I forgot that quiet like this existed. I’m retreating in a cabin owned by long-time friends. The property is situated on a lake, far from the winding gravel road one must travel to get to it. I’m alone, a rarity these days, which is why the quiet has taken me by surprise. It’s dark. The kind of pitch black I don’t experience much in the city.

I sat for nearly the entire day on the dock, only breaking to either dip in the water, or get another drink. The bag at my side contained the following: three books, a journal, one pen, sunscreen, a large beach towel, and a container of corn chips, a treat that I don’t think I’ve had in years but had the sudden urge to get on the drive up from Toronto.

Memories are flooding my mind. Everything from picking warm blueberries in Sudbury with my cousins when we were all little, to my mom sitting on a dock indulging in wine and chips, to my dad helping Cate make a fishing rod out of a stick, a bobber and a bit of line. Many of these recollections make me both smile and wince with grief.

With all that has happened this year, it has been hard to really stop and let my emotions play catch-up. I don’t mean cry, as that’s something I do nearly every day (and not exclusively out of sadness). I mean really sit with the magnitude of illness, care-giving, death, loss, and upheaval. Doesn’t sound like much fun, I know, and yet ignoring it is simply not an option.

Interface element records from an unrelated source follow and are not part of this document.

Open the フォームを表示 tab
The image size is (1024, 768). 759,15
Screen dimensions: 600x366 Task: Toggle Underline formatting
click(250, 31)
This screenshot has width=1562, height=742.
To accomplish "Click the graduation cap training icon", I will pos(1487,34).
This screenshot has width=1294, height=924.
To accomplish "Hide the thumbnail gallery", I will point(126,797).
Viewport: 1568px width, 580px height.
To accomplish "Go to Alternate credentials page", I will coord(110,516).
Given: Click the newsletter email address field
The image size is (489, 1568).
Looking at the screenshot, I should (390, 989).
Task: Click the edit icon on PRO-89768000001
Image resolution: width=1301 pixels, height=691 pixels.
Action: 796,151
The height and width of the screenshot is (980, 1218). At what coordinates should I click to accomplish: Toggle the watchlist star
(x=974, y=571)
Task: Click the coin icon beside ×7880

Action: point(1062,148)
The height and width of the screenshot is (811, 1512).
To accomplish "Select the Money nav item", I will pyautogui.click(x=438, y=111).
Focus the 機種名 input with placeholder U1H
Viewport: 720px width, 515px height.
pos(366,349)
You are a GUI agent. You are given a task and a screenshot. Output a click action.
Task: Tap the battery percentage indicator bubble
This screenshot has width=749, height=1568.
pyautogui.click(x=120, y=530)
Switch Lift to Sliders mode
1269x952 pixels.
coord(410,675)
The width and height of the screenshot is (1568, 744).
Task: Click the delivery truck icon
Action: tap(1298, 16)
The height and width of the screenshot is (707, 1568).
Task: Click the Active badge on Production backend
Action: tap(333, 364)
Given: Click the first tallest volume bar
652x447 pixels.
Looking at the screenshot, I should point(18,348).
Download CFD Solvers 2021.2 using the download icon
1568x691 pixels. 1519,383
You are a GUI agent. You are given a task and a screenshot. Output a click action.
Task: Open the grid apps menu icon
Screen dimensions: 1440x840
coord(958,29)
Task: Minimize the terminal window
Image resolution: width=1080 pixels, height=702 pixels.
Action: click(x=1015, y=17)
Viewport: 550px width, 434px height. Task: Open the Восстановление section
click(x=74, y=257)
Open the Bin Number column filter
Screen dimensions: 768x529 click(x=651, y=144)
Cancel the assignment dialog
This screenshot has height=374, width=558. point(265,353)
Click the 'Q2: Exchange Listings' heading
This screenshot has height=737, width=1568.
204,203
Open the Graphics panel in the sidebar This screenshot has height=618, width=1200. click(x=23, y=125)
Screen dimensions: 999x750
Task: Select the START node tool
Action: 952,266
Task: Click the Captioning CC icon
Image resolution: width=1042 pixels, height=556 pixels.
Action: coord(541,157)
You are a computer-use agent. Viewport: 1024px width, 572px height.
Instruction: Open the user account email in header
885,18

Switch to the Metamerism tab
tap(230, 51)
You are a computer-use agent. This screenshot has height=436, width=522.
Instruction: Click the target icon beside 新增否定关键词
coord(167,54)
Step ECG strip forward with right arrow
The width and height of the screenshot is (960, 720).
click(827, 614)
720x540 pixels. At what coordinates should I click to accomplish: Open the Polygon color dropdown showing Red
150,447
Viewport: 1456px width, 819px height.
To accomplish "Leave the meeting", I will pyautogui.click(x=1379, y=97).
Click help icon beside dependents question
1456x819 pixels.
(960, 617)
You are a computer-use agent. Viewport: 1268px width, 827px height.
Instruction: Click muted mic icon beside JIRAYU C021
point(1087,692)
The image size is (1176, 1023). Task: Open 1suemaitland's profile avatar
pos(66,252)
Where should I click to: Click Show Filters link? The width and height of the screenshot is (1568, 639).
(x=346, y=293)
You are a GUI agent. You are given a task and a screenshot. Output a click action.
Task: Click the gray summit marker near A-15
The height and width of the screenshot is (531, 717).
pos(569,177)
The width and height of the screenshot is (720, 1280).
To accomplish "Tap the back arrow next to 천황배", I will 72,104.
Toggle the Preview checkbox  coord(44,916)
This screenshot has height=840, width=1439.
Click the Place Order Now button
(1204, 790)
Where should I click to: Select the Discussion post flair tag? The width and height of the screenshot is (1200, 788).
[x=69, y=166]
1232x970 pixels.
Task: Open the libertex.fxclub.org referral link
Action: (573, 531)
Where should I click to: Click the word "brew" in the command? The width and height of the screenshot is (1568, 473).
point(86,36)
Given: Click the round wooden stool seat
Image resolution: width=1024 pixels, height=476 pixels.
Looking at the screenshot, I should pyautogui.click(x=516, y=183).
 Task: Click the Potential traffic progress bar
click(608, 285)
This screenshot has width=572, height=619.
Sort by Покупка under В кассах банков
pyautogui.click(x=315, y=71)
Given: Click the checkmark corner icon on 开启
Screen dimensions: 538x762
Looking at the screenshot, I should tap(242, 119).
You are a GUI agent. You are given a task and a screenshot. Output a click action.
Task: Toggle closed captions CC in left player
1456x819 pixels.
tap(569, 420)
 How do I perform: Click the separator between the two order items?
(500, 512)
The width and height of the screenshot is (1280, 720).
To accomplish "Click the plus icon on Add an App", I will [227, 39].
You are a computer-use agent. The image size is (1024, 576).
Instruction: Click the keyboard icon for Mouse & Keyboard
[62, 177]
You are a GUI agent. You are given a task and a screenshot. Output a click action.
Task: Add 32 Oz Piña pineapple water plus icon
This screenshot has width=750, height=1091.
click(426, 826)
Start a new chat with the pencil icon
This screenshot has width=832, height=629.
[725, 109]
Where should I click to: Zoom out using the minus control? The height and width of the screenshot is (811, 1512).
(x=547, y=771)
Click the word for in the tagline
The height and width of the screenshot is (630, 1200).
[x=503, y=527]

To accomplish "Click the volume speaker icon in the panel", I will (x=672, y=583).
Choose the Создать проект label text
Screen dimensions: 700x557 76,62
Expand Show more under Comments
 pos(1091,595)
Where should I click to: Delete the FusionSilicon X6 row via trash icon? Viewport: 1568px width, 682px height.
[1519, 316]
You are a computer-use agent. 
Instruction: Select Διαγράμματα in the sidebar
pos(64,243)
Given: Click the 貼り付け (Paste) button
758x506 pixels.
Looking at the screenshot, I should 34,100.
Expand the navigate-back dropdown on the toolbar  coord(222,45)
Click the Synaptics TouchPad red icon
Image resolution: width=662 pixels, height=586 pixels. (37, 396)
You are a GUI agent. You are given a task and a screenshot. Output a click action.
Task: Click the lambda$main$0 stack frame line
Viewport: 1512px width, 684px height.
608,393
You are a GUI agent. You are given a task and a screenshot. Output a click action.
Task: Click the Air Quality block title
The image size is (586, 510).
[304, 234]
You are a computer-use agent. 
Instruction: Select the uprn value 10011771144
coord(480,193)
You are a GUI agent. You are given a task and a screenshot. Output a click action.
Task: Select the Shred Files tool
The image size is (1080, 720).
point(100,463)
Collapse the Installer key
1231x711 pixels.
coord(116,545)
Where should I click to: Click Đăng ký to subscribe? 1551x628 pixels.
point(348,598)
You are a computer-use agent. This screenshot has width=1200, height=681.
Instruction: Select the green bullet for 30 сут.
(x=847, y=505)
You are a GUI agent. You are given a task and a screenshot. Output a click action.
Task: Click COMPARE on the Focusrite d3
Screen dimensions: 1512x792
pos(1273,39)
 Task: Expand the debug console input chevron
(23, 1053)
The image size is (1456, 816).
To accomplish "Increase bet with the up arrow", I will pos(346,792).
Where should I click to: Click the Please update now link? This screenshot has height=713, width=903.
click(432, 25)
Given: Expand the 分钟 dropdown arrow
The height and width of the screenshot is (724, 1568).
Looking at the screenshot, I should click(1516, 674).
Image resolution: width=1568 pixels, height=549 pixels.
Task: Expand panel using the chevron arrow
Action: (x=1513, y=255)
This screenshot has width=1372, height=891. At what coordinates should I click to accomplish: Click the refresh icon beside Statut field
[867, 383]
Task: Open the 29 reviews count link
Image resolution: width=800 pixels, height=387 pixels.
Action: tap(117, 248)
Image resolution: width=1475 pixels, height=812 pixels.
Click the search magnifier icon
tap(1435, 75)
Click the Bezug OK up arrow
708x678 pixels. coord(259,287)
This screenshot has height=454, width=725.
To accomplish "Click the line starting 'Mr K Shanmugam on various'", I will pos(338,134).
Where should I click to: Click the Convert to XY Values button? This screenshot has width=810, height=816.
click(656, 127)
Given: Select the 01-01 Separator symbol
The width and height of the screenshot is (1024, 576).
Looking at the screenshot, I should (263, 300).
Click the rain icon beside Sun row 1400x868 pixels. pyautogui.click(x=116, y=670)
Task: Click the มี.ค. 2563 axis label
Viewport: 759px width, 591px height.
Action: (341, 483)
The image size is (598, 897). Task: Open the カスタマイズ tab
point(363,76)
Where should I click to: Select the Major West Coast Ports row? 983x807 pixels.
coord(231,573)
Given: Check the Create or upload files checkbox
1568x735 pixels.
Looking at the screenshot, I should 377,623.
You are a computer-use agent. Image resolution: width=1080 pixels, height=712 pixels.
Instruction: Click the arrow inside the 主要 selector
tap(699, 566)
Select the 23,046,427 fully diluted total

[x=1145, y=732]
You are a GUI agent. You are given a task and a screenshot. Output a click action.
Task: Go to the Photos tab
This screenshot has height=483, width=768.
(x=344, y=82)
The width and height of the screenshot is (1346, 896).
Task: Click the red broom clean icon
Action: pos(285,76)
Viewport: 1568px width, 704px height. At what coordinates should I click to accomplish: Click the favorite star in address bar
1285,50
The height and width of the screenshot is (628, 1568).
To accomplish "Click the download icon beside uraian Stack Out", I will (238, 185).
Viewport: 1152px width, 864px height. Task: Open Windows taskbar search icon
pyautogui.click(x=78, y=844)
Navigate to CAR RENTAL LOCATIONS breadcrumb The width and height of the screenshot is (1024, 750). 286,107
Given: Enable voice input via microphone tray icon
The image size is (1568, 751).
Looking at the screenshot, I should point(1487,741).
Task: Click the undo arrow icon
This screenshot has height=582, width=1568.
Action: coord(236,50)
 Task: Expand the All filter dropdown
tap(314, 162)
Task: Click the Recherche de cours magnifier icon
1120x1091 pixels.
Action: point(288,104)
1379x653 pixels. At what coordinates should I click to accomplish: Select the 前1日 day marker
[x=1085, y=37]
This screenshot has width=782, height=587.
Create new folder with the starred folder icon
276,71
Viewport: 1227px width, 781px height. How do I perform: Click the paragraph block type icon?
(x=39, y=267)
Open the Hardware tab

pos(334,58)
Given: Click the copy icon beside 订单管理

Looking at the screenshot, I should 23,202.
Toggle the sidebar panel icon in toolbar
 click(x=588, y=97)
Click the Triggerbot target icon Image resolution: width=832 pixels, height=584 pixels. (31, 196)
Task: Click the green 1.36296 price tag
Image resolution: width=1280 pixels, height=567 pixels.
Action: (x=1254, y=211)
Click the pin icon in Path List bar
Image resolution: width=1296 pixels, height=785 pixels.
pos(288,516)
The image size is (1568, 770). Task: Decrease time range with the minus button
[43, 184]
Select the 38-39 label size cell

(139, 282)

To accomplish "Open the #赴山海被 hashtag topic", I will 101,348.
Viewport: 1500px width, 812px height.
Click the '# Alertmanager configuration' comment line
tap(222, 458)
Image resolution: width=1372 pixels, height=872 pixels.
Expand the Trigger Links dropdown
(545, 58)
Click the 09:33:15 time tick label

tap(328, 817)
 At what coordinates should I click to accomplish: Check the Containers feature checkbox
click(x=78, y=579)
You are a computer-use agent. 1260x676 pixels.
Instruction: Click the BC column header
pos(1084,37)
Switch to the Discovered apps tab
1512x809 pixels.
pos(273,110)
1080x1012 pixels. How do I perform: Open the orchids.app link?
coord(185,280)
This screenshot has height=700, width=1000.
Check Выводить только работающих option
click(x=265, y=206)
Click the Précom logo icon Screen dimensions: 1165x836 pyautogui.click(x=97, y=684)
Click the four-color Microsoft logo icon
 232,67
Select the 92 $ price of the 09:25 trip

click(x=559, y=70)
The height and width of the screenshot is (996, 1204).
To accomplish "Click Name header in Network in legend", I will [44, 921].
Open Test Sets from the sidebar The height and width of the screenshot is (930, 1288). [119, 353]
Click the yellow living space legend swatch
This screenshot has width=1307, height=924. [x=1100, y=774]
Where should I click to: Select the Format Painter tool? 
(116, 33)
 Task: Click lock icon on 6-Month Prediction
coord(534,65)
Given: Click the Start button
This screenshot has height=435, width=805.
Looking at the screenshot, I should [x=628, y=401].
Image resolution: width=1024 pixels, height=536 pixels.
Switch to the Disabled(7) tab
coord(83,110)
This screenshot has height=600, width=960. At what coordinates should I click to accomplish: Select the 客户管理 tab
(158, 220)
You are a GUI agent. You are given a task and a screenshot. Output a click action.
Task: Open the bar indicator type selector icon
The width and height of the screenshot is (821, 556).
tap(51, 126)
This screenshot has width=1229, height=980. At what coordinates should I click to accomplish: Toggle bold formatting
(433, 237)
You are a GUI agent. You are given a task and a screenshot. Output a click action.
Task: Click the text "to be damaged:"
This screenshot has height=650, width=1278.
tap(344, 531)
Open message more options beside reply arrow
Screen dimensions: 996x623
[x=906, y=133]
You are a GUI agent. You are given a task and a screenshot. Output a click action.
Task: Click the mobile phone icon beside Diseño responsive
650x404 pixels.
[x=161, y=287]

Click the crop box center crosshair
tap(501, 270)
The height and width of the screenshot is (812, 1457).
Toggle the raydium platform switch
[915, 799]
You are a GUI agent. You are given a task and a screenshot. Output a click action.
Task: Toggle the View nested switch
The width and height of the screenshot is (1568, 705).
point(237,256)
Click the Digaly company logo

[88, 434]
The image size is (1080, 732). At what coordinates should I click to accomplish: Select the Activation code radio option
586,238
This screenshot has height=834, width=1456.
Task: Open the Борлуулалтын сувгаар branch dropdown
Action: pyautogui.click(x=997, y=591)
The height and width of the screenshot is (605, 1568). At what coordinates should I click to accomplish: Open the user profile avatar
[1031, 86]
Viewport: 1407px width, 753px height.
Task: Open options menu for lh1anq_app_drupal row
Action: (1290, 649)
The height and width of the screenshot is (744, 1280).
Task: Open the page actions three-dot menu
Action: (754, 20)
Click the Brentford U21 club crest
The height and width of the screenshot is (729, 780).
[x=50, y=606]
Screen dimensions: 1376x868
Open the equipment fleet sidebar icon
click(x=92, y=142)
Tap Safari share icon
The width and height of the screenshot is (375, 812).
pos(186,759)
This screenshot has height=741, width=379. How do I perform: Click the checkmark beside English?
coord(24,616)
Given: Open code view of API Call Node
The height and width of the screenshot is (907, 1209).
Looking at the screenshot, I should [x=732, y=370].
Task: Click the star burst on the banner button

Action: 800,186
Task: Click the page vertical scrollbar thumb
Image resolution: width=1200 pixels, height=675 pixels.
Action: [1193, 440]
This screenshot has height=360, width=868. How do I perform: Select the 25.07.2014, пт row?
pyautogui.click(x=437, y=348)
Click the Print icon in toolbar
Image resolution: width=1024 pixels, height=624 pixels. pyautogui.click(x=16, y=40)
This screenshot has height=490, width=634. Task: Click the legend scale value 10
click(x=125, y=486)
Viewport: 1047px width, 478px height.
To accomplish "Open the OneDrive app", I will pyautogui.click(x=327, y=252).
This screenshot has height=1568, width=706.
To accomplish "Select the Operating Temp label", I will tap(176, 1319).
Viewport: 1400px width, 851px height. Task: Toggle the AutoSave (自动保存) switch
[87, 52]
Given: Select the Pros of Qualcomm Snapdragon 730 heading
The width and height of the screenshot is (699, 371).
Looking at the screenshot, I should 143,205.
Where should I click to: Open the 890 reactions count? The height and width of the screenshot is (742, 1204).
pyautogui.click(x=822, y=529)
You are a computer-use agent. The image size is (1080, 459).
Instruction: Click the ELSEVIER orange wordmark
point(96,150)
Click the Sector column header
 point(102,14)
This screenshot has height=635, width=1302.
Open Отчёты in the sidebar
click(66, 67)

I choose to grieve.

As I lay in the sun, a unique sense of calm came to rest upon me. I can’t think of another way to describe it and don’t think it was something I could conjure up for myself. I allowed myself to fluctuate being reading, being still, and praying. I listened to a loon. I broke my rhythm of sitting and dipping by taking out a kayak and paddling around the lake. I wrote in my journal. I expressed my sadness and anger, gratitude and joy, longing and hope, all punctuated with tears that periodically welled up and spilled out.

The processing is far from done. I suppose that will always be true. This journey I’m on, one that has been so marked with challenging AND remarkable things, promises to continue being a wild ride. Maybe ironically, I have been reassured in this time of solitude, that I am not alone.